The default rate had dropped to 2.08 percent this October from 3.06 at the same time last year. Second mortgage defaults were also down, dropping to 1.29 percent from 1.8 percent a year earlier.
Yet, defaults were up for the month of November for five major metro markets that are tracked.
Los Angeles led the pack at a November increase to 2.53 percent from 2.15 the month earlier.
The Miami market saw a default rise to 4.47 from 4.16 percent in October.
"These are two markets where we have seen some recent weakness in other housing statistics," said David Blitzer, managing director and chairman of the index committee for S&P Indices. "Again, while there may be some cause for concern if this upward trend continues. Other recent housing statistics point to the same relative weakness, so these statistics align with the overall current picture of the economy." The year over year decline in mortgage defaults currently stands at around 34%.
"Nationally, consumers continue to gradually improve their financial condition," said Blitzer. "Debt-service ratios, the proportion of disposable income that goes to paying debt, continues to decline."
With these improved financial conditions, consumers are returning to the market. Existing-home sales rose in November according to the National Association of Realtors. These sales rose 4.0 percent from October. Lawrence Yun, NAR chief economist, said more people are taking advantage of the buyer’s market. "Sales reached the highest mark in 10 months and are 34 percent above the cyclical low point in mid-2010 - a genuine sustained sales recovery appears to be developing," he said. "We’ve seen healthy gains in contract activity, so it looks like more people are realizing the great opportunity that exists in today’s market for buyers with long-term plans."

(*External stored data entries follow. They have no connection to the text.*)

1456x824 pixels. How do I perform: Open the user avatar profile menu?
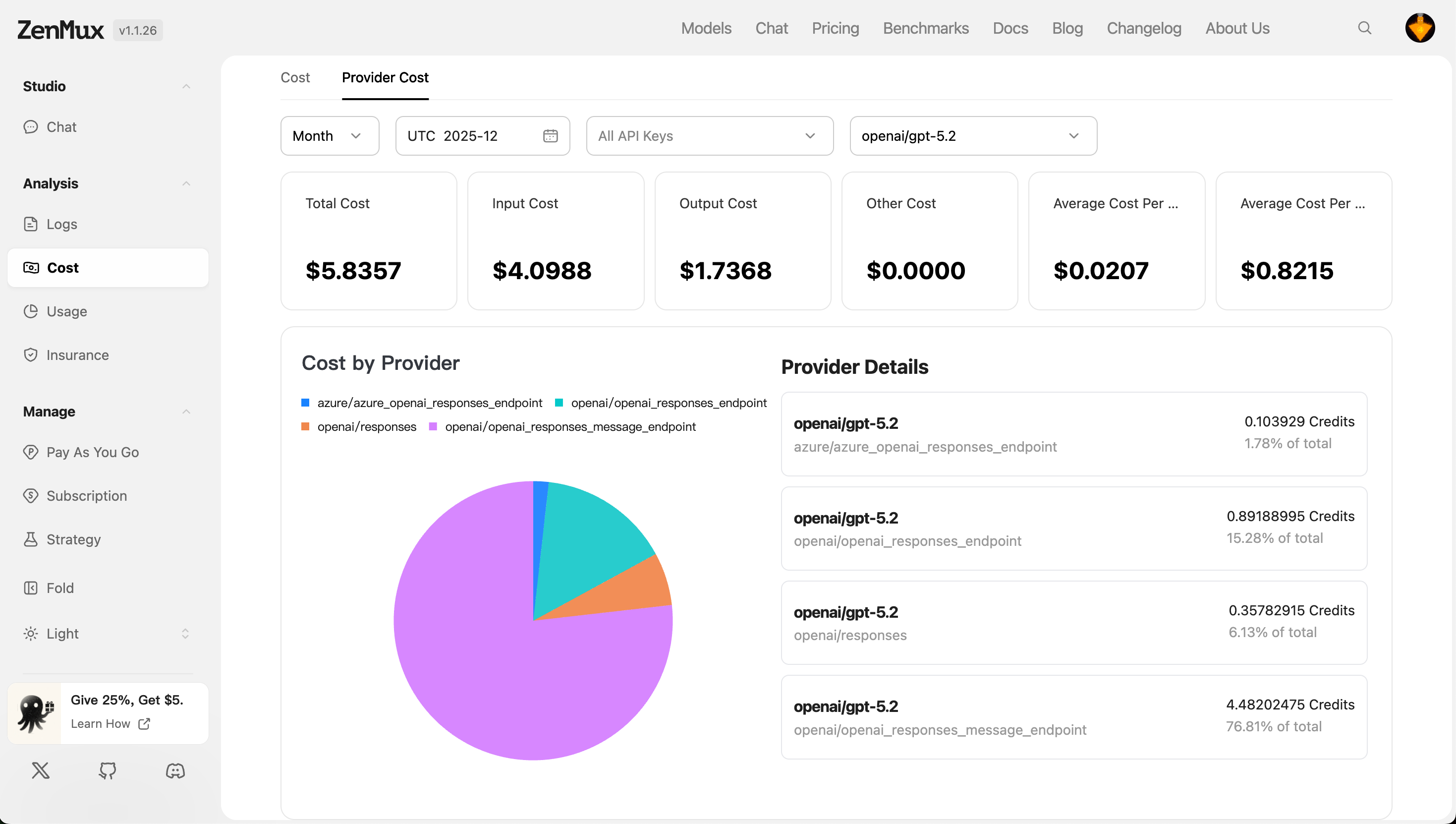[1419, 28]
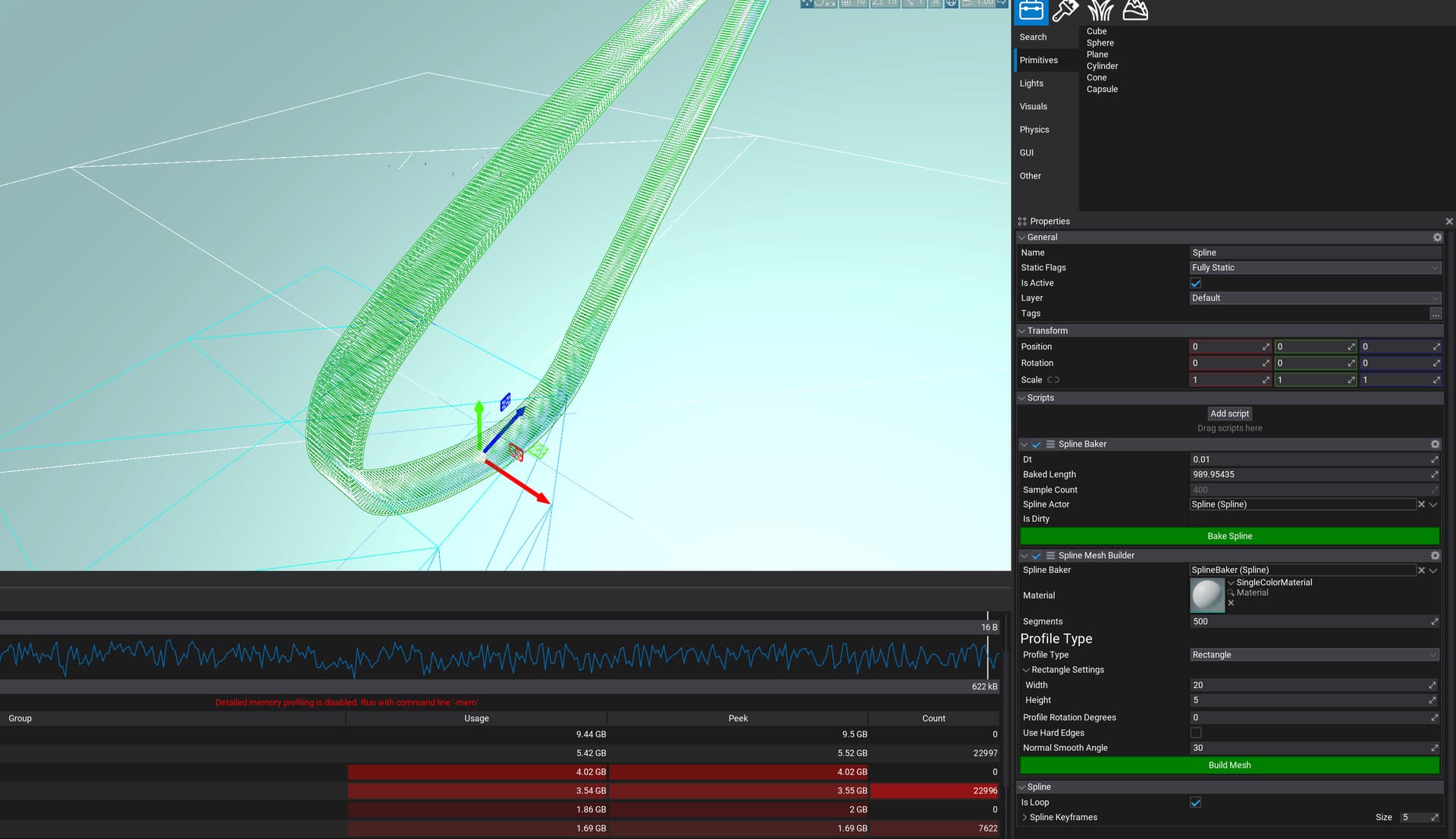Open Spline Baker script settings gear
The height and width of the screenshot is (839, 1456).
coord(1435,445)
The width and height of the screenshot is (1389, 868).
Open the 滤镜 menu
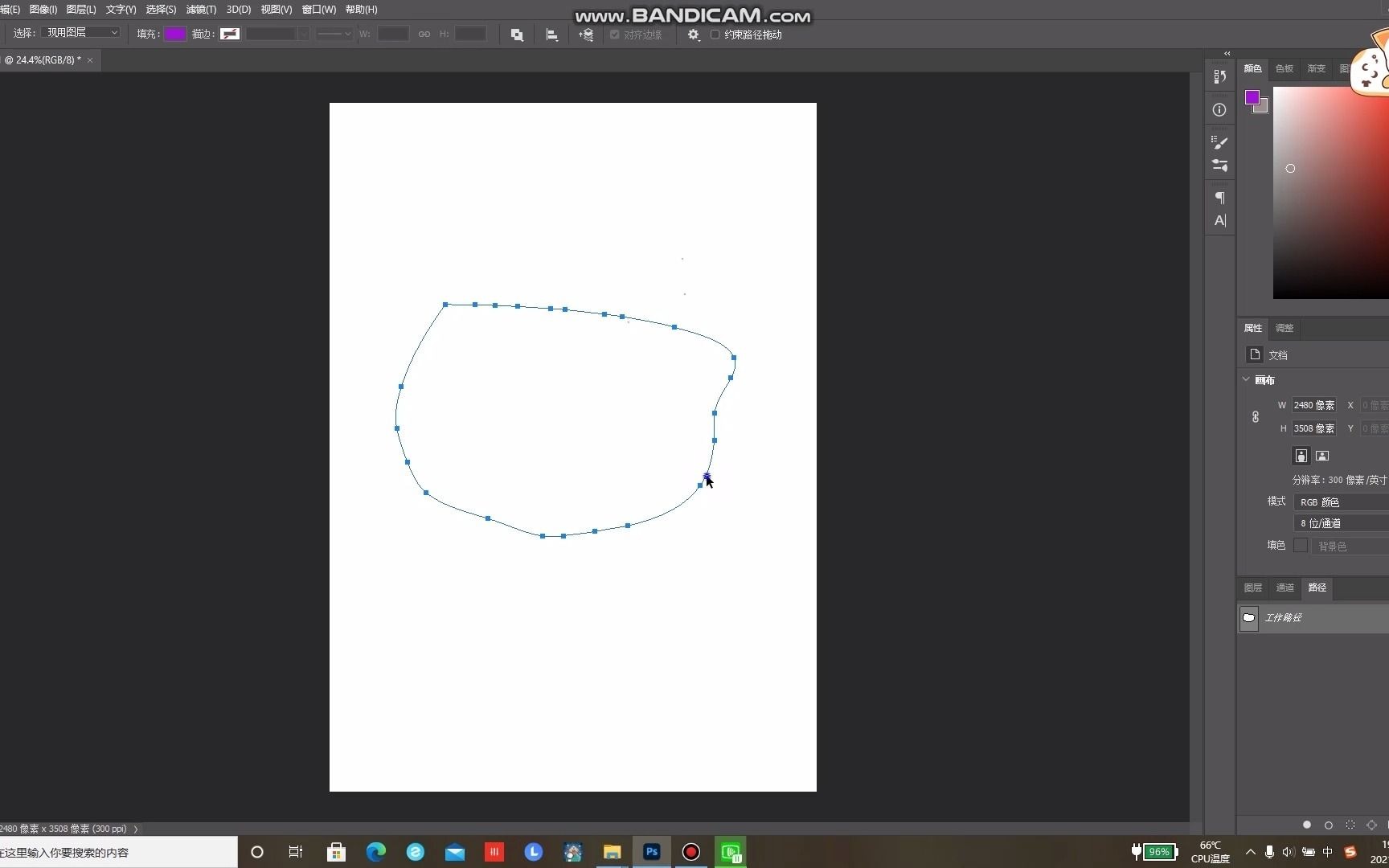point(200,10)
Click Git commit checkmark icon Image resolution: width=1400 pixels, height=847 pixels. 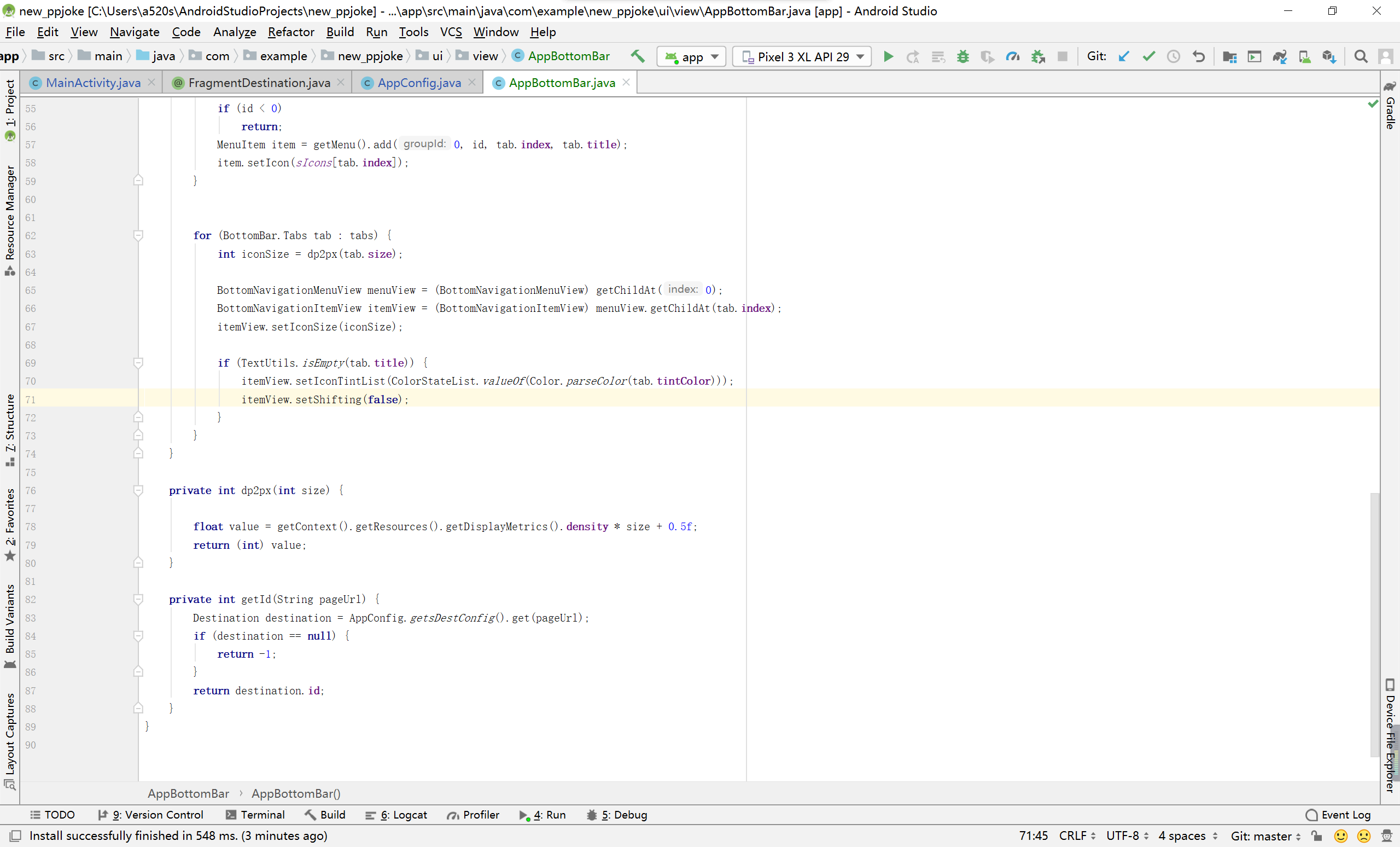click(1148, 56)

Sales could be higher if not for contract cancellations that still plague the market. Cancellations are the result of changes in employment status, failed home inspections, decline mortgage applications, and appraisals coming in below contract prices.
Regionally, the largest rise was seen in the Northeast, where existing sales rose 9.8 percent. This is 7.7 percent above year ago levels.
The Midwest saw a 4.3 percent rise, gaining double-digits of 15.7 percent over last year.
The West rose 3.6 percent in November and the South was up 2.4 percent.
Keeping pace with the good news of existing-home sale rises, the latest U.S. Commerce Department reports that the production of new single-family homes was up 9.3 percent in November.
"While we still have a long way to go back to normal, the latest numbers are one more indication that housing is slowly turning the corner," said Bob Nielsen, chairman of the National Association of Home Builders (NAHB) and a home builder from Reno, Nev. "In scattered markets across the country, buyers who have long sat on the sidelines are starting to take advantage of today’s very attractive prices and interest rates, while others are making the move to a new apartment. This nascent trend would be stronger if not for the very restrictive lending environment that continues for both building and buying new homes."